Gatecrashing a party always feels a bit weird.
And so it felt last night when I went to the Drill Hall - a venue new to me. They have two spaces - it was in the cosier studio space downstairs that I went to see Jack Klaff perform Jack the Knife. Klaff himself was there, shaking hands and greeting the audience: it was the first night, and the entire audience comprised friends and acquaintances. In answer to "Hello, who are you?" I could only lamely retort "just paying audience..."
But the handshakes were deliberate, as Klaff later explained: they are a manipulative technique, sucking you into the performer's inner circle, making you part of his life. For this is a piece about performing itself: the tricks, the subtleties. It's also a personal retrospective of Klaff's career. The combination of not being familiar with his work, there being plenty of theatre industry in-jokes, and surrounded by his mates, all added up to the feeling of being at someone else's party.
None of which detracted from the quality of the show.
It is certainly a show designed for people who are regular theatre-goers - if you're a twice-a-year Blood Brothers-and-panto person, then I might gently point you elsewhere. But Klaff is a natural storyteller in the oldschool sense. The kind of bloke you can imagine holding centre ground in the pub. The show begins organically - you barely realise it's started - and we dart between childhood tales, to outrageous impressions of South African academic colleagues, explorations of philosophical concepts like choice, tongue-in-cheek digs at the theatre industry, Elgar, Paul Schofield, and anecdotes of his foul-mouthed mother. Fiftysomething Klaff had an old school friend in the audience, who tutted and hilariously put him right every time he used artistic license in embellishing old stories (this only added to the experience!)

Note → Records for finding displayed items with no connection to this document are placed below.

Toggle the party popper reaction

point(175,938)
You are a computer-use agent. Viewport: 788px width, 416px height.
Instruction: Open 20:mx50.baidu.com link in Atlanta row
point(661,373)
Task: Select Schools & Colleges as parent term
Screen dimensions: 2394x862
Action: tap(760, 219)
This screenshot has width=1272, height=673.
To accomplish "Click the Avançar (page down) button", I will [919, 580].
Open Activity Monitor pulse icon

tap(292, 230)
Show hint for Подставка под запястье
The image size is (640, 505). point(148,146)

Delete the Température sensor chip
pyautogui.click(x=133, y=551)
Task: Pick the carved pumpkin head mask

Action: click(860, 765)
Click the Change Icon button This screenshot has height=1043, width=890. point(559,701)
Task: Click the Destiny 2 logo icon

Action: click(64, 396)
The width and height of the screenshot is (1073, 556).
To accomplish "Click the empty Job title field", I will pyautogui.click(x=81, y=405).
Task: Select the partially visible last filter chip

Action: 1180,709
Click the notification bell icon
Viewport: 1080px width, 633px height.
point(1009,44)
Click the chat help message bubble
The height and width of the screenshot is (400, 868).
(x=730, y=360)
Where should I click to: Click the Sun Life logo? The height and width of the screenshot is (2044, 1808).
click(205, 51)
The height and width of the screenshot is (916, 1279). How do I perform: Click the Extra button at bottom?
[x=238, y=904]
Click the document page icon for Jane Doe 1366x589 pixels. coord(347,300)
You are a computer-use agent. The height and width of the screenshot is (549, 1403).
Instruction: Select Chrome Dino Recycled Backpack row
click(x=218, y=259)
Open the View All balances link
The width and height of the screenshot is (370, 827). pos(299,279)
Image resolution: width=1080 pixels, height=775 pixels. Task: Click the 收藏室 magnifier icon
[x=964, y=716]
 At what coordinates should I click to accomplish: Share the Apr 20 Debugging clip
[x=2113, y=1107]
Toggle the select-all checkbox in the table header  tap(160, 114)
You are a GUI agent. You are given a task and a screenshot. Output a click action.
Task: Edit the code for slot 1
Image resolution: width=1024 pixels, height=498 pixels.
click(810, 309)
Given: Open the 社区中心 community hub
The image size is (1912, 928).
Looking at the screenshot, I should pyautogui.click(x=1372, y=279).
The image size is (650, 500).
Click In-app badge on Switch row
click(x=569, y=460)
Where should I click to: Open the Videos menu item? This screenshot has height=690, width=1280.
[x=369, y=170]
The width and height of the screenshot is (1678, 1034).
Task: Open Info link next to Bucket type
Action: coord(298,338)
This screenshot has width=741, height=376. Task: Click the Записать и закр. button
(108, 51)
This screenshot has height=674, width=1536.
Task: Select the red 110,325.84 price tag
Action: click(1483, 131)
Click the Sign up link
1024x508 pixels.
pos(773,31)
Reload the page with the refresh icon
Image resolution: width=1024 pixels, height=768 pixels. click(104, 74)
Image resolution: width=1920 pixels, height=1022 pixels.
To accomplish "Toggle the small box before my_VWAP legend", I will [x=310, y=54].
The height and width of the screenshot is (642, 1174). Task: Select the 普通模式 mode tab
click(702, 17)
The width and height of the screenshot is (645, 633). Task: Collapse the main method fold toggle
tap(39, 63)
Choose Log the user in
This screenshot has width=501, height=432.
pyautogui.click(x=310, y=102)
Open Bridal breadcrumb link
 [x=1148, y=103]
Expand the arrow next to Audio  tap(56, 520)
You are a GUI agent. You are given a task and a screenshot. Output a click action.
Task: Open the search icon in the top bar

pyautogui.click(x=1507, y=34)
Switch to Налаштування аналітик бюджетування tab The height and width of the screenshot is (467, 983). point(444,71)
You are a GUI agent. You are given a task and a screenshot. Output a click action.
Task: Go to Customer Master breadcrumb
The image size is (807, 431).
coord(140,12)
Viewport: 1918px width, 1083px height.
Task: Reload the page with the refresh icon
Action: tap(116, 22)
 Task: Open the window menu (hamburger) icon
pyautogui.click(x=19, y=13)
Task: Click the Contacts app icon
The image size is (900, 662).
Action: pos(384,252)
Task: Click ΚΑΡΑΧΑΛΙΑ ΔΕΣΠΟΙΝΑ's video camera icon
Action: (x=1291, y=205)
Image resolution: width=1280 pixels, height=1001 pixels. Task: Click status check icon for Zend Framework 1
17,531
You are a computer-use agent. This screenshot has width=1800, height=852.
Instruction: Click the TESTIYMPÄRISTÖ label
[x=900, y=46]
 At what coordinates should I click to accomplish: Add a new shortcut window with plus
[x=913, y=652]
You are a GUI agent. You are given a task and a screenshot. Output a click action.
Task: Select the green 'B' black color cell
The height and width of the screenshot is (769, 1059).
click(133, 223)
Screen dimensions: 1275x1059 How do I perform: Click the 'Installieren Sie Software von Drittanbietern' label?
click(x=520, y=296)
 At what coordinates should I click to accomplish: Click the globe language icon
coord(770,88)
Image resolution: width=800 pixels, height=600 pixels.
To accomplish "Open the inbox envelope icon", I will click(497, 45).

When I was about eighteen I watched Woody Allen's Sweet & Lowdown and was intensely irritated to discover it was about a fictional character...but, over time, I appreciated the quality of the film. I also read a biography of Kerouac without having read any of his works! Despite being a personal retrospective, Jack the Knife will appeal even if you haven't come across Klaff before. I meant to see it in Edinburgh over the summer (it was at Assembly), definitely glad I was able to put things right. Highly recommended. Final night tonight.
There are plenty of promising things coming up, too. Hampstead Theatre have Enlightenment. The Hampstead have a new Artistic Director in Edward Hall and this is his first production in his new role. He has a good pedigree, having worked with Propellor, and anyone who's directed an episode of Spooks gets thumbs up from me! Enlightenment promises to be a psychological thriller about the lengths to which people will go to find the missing pieces of their lives. The trailer is here - the show looks promising and worth checking out. I've already spotted that local councillor Andrew Marshall has been and loved it. Until Saturday 30 October.
Talking of directorial movements, it's a great shame that Michael Grandage is stepping down from the Donmar Warehouse. Hopefully this will just mean he's off to do even greater things but he's been responsible for some spectacularly good productions over the last few years - notably Othello and Hamlet, although his Ivanov and Twelfth Night were also excellent (only Danton's Death was lame). Big blow for the Donmar, but I'm sure they'll bounce back.
Meanwhile there are all sorts of tasty treats at the Barbican. Black Watch, although it's exorbitantly expensive, is actually one of those rare things that justifies the hype. There's enough of that around already so I won't add to it, everything that needs to be said has already been, just get a ticket and go. It's astonishingly powerful. Lullaby sounds intriguing (Reuters report here), while the excellent Song of the Goat Theatre from Poland bring their own version of Macbeth. Finally, Complicite have Sun-Kin which also promises to be worth trying.